▶ _What is needed_: Of all the lines in the entries below, give again exactly those starting at the line containing "You are a computer-use agent. This" and ending at the line containing "Given: Refresh the current folder view", both ends included, and no others.

-- Data extracts follows --

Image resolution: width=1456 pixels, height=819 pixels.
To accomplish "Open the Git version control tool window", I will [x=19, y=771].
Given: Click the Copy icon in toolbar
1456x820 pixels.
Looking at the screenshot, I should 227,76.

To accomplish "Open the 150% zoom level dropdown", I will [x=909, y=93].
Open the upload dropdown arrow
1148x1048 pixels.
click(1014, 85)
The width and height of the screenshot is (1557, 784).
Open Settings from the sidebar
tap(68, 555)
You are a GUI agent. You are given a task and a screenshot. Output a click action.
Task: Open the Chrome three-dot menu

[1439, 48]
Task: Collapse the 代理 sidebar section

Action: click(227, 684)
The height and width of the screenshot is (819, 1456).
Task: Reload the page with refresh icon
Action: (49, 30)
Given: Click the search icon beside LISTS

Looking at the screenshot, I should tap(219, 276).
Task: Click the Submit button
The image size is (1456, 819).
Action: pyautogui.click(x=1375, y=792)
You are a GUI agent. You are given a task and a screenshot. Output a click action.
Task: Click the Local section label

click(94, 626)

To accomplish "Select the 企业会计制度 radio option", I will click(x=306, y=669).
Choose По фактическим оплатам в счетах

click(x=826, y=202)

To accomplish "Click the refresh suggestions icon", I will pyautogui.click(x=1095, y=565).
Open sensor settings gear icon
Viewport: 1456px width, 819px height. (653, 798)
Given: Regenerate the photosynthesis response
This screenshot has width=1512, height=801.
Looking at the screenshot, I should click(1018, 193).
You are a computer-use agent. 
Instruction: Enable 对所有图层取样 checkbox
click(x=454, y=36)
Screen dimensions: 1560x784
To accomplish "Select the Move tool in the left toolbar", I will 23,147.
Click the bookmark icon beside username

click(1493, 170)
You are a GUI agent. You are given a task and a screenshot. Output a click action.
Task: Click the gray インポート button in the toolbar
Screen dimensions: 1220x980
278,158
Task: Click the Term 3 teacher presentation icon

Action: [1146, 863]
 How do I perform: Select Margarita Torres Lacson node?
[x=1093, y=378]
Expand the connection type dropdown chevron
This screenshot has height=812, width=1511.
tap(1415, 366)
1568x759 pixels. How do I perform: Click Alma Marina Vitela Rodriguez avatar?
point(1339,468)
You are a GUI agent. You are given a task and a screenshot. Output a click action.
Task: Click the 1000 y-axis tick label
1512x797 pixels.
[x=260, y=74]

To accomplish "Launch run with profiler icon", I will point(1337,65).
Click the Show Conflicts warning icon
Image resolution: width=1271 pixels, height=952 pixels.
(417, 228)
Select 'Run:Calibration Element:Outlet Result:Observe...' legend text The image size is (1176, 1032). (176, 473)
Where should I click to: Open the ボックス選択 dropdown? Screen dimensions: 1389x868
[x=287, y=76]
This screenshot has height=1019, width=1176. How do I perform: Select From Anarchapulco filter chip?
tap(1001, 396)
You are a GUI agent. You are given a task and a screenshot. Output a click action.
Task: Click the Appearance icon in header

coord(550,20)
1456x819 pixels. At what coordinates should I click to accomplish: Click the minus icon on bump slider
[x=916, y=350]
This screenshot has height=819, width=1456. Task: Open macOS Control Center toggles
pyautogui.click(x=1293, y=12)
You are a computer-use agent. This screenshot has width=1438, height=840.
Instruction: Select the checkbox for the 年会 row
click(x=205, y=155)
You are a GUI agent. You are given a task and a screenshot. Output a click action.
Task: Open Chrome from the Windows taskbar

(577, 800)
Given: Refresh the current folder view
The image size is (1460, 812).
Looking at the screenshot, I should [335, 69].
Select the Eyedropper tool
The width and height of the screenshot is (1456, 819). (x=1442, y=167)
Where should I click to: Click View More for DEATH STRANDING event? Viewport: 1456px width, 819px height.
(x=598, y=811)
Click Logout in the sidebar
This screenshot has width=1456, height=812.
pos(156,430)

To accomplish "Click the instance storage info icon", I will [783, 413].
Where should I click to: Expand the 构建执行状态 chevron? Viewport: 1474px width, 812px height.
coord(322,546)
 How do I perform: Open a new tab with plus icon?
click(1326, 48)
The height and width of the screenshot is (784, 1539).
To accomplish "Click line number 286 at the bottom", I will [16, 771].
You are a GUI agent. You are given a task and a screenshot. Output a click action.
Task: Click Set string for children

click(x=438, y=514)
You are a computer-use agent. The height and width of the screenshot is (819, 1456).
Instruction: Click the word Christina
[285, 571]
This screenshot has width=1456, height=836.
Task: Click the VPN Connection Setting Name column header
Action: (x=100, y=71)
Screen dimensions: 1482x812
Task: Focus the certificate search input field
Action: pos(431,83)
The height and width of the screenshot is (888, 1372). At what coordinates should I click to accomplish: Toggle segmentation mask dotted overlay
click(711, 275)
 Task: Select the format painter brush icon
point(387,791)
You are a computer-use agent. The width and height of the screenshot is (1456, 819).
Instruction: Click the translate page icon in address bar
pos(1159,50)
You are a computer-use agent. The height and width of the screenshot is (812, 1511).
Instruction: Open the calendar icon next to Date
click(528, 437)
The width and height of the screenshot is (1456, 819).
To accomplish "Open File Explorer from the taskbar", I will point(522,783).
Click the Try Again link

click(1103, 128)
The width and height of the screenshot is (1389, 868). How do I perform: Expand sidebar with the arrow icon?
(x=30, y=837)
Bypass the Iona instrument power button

-- Data extracts concluded --

▶ _The completed task_:
You are a computer-use agent. This screenshot has width=1438, height=840.
Instruction: Select the checkbox for the 年会 row
click(x=205, y=155)
You are a GUI agent. You are given a task and a screenshot. Output a click action.
Task: Open Chrome from the Windows taskbar

(577, 800)
Given: Refresh the current folder view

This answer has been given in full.